The Power of Possiblity becomes an everyday spiritual practice when we try our hand at leading others to something new. This is what the Zanders call “being a contribution”. One of the best reasons to be part of this congregation is actually to become the contribution you want to see in the world. This year our congregation enters its 70th year of existence; a year of service. Look around you. This space, these people, this music, our kids, our outreach into the community, the Memorial Garden in front of us are a living testament to the power of possibility. All the thousands who have preceded us became contributions. Every year we recognize someone who has spent a lifetime being a contribution in the Very Fine Award named after two great leaders, Ruth and Roy Fine. Every month, our Leadership Development Team names an outstanding leader among us who is being a contribution. You will find out more about what is possible by giving of yourself here, especially in a way you have not tried before. That is what I mean by leading as a spiritual practice: To try to give our yourself in a new and even scary way.
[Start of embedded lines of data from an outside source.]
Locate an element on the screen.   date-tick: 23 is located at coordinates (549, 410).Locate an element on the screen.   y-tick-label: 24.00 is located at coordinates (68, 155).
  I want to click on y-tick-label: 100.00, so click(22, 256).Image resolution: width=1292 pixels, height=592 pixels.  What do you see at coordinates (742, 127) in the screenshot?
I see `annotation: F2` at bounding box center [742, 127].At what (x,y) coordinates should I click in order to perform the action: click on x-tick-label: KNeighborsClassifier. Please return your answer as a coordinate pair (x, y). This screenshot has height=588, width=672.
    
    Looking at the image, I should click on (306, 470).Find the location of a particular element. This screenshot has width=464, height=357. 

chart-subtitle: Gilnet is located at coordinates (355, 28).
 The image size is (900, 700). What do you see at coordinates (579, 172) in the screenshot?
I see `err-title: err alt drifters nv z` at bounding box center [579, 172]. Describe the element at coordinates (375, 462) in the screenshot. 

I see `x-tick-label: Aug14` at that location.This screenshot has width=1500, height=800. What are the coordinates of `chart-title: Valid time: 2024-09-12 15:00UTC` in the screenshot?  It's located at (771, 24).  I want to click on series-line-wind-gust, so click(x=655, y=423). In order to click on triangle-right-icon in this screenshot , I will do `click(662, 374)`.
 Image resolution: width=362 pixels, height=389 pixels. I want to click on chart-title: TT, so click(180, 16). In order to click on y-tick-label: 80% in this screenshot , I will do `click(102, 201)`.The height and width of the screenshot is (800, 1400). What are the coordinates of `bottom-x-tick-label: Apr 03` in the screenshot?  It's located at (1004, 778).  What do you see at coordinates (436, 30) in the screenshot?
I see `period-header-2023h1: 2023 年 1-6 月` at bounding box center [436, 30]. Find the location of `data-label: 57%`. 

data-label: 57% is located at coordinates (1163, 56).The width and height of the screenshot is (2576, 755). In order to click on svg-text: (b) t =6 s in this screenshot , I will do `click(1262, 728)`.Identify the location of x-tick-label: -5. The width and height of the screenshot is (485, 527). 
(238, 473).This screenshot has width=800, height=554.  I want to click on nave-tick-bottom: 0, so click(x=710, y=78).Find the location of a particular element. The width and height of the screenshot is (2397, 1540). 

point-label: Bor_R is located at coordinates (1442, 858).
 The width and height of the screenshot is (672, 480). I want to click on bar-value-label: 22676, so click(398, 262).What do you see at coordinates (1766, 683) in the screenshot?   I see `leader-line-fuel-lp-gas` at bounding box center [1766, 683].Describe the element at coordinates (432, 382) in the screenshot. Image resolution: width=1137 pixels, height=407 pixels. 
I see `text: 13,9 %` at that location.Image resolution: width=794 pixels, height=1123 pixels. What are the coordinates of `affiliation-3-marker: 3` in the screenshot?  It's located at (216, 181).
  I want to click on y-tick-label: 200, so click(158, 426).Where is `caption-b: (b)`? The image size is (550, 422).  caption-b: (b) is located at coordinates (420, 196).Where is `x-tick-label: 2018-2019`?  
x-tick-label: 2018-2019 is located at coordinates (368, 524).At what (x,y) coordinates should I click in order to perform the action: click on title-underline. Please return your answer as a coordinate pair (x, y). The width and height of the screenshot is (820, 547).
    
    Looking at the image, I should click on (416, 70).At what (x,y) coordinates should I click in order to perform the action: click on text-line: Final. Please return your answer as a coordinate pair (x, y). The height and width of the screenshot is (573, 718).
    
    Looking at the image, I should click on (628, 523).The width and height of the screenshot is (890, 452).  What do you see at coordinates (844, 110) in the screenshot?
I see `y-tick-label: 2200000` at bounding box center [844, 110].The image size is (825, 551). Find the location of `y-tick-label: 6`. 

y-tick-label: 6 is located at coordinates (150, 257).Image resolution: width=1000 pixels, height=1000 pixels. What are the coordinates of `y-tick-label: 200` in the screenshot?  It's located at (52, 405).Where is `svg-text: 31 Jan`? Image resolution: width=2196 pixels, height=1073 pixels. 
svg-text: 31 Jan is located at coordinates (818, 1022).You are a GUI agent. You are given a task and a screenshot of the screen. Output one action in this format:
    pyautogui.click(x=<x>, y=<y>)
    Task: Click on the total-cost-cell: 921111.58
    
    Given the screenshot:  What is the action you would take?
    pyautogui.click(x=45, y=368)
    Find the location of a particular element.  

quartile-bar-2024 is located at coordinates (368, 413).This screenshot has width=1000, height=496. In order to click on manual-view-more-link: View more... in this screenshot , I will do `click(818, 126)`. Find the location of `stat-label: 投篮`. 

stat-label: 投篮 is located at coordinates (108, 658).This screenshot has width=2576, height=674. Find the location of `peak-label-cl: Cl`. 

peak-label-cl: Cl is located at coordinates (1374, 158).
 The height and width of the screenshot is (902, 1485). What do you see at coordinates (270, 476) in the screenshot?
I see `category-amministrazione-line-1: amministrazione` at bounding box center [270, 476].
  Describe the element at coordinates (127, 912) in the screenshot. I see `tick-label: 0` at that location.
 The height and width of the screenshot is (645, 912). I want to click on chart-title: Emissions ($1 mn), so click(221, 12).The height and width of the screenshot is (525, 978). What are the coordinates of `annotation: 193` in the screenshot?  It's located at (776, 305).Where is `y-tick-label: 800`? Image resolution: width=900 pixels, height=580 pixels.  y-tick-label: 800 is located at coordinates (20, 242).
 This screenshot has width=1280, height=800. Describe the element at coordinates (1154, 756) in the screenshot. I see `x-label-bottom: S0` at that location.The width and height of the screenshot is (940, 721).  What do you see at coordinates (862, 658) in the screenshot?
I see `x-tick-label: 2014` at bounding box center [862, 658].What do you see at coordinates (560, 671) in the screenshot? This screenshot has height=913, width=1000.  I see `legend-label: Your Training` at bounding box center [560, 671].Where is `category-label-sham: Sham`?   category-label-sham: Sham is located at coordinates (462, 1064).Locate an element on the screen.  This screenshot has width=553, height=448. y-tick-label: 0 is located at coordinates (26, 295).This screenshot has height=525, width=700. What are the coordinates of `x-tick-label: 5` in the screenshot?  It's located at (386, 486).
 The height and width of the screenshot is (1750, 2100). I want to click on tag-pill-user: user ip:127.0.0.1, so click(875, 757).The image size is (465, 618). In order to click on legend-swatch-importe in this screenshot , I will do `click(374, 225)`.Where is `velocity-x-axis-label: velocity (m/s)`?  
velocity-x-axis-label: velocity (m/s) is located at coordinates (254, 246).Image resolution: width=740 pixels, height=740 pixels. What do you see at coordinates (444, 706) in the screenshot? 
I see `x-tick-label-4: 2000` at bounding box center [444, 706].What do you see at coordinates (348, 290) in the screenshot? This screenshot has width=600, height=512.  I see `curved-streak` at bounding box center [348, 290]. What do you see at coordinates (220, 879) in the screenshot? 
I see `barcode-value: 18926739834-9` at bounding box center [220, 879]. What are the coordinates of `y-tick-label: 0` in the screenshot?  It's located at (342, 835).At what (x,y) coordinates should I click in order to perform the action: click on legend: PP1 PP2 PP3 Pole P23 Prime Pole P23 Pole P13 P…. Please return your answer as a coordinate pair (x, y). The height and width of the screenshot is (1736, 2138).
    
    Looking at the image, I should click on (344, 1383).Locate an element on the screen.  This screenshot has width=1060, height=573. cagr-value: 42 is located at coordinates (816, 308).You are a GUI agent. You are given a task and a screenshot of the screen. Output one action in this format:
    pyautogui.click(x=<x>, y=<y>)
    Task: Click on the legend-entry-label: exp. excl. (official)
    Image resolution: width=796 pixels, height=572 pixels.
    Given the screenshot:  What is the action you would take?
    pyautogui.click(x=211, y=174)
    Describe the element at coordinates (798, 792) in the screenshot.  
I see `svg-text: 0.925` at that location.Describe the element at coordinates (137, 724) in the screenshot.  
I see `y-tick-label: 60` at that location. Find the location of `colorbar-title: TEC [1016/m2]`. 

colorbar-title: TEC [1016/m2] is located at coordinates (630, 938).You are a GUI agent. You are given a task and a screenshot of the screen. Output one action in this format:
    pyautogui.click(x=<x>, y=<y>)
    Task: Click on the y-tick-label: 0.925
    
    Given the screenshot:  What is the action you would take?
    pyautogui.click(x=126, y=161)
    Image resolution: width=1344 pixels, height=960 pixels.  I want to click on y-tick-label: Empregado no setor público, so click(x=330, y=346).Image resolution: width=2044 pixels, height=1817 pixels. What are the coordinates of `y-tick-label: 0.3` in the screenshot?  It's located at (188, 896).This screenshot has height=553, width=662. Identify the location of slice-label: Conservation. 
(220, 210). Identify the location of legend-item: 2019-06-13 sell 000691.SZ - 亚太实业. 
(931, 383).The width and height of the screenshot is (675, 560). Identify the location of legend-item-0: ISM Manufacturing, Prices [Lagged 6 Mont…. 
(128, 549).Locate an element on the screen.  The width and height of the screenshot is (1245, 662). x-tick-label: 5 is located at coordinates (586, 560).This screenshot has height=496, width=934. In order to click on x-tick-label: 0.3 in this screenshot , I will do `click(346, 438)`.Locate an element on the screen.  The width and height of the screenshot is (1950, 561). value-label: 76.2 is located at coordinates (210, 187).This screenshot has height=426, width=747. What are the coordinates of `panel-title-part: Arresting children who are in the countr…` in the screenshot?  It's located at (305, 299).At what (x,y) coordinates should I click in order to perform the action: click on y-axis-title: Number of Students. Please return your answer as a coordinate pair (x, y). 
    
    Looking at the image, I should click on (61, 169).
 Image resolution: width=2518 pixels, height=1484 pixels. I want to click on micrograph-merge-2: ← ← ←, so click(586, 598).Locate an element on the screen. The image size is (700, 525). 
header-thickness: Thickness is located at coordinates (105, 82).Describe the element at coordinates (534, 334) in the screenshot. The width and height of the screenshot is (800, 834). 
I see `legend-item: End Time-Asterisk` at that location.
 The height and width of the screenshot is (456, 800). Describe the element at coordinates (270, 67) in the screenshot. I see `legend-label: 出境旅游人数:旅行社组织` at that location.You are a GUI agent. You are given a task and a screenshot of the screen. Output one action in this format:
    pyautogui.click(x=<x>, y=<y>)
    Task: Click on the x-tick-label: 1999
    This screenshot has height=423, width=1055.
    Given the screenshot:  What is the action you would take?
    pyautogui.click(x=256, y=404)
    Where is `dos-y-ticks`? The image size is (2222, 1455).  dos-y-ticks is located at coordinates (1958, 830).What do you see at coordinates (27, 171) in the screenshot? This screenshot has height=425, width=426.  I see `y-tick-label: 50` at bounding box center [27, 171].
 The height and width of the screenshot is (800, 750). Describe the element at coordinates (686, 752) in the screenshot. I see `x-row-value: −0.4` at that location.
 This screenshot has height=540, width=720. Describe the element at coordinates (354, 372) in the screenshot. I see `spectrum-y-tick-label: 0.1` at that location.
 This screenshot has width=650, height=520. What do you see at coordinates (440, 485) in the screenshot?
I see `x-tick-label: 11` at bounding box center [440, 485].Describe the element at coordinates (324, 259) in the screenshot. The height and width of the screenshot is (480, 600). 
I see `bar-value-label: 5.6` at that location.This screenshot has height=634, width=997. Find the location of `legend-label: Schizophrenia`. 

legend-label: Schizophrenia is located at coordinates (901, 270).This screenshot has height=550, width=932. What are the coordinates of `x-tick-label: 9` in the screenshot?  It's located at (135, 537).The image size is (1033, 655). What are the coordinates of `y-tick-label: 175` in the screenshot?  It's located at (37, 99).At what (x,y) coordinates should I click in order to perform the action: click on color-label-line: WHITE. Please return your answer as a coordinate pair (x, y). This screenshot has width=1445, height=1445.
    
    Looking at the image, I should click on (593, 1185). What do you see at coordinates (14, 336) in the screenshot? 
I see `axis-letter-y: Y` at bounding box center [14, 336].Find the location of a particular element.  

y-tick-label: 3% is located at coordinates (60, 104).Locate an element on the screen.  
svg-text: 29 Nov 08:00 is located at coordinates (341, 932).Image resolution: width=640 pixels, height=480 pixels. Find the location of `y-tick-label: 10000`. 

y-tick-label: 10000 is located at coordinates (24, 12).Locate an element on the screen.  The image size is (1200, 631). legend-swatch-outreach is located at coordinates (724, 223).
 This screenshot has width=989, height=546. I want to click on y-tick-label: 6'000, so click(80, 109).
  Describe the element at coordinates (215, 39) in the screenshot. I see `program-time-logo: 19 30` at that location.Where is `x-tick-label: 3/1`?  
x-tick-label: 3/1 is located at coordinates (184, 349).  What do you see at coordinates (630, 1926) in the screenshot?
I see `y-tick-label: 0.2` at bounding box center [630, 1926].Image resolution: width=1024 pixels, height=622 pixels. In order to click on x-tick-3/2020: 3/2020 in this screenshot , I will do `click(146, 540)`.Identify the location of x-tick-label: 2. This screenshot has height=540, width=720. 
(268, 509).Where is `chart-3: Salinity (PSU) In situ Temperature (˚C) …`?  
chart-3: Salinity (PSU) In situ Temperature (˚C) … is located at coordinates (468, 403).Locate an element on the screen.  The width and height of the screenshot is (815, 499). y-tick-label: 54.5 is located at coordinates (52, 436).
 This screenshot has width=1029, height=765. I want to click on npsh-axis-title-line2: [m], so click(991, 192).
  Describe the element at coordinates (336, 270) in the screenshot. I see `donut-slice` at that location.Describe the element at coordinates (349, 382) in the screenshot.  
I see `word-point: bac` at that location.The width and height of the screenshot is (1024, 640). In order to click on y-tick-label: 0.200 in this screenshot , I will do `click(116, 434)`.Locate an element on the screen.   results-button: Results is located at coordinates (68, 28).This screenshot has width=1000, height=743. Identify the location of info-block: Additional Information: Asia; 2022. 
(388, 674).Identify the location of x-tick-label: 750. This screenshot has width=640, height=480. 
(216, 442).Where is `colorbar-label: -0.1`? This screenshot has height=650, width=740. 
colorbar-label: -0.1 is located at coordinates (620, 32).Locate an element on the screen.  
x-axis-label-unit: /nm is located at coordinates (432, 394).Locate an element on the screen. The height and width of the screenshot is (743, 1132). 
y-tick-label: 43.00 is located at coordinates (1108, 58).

If you have never read to kids, be a reader at the Beardsley School, if you have never tried building things, join our Westbridge Coalition which renovates homes for those in need. If you have always been afraid of feelings, consider become a pastoral care chaplain. You will find what you need here to open your possibilities in ways you can’t even imagine. Your road is open before you, right here.
For the last several years, I along with our Leadership Development Team, have been inviting people into leadership. Those who have been leaders in the past and those who are brand new to leadership. I lead a class we call “Harvest the Power” which begins by looking at leadership as a spiritual practice and help us connect our faith to our ability to help one another. The class starts again today in fact, after the second service. This is the power of possibility; that by taking a chance on leading, you grow not only into leadership, but into the fullness of yourself as well. Being a leader, especially if you have never been one before, is exactly what growing spiritually is all about. Stretching yourself towards new possibilities. Here. In your congregation. Among friends. We would never be here today if it weren’t for those who have stretched before us.
As Emily Dickenson penned:
I dwell in Possibility –
A fairer House than Prose –
More numerous of Windows –
Superior – for Doors –
Of Chambers as the Cedars –
Impregnable of eye –
And for an everlasting Roof
The Gambrels of the Sky –
Of Visitors – the fairest –
For Occupation – This –
The spreading wide my narrow Hands
To gather Paradise –
Never lose faith. Take courage. Keep open the door to your soul. As I stand before you today, I can now answer the question so many of you asked during me my candidating week “why would I leave sunny California for this?” My answer at the time is that life is more than the weather. But my answer now is deeper: Because this, and all of you, was the possibility my soul had been waiting for. I just had to find the key that opened me to you and that has made all the difference. Happy New Year. May this be the year of possibility. Amen.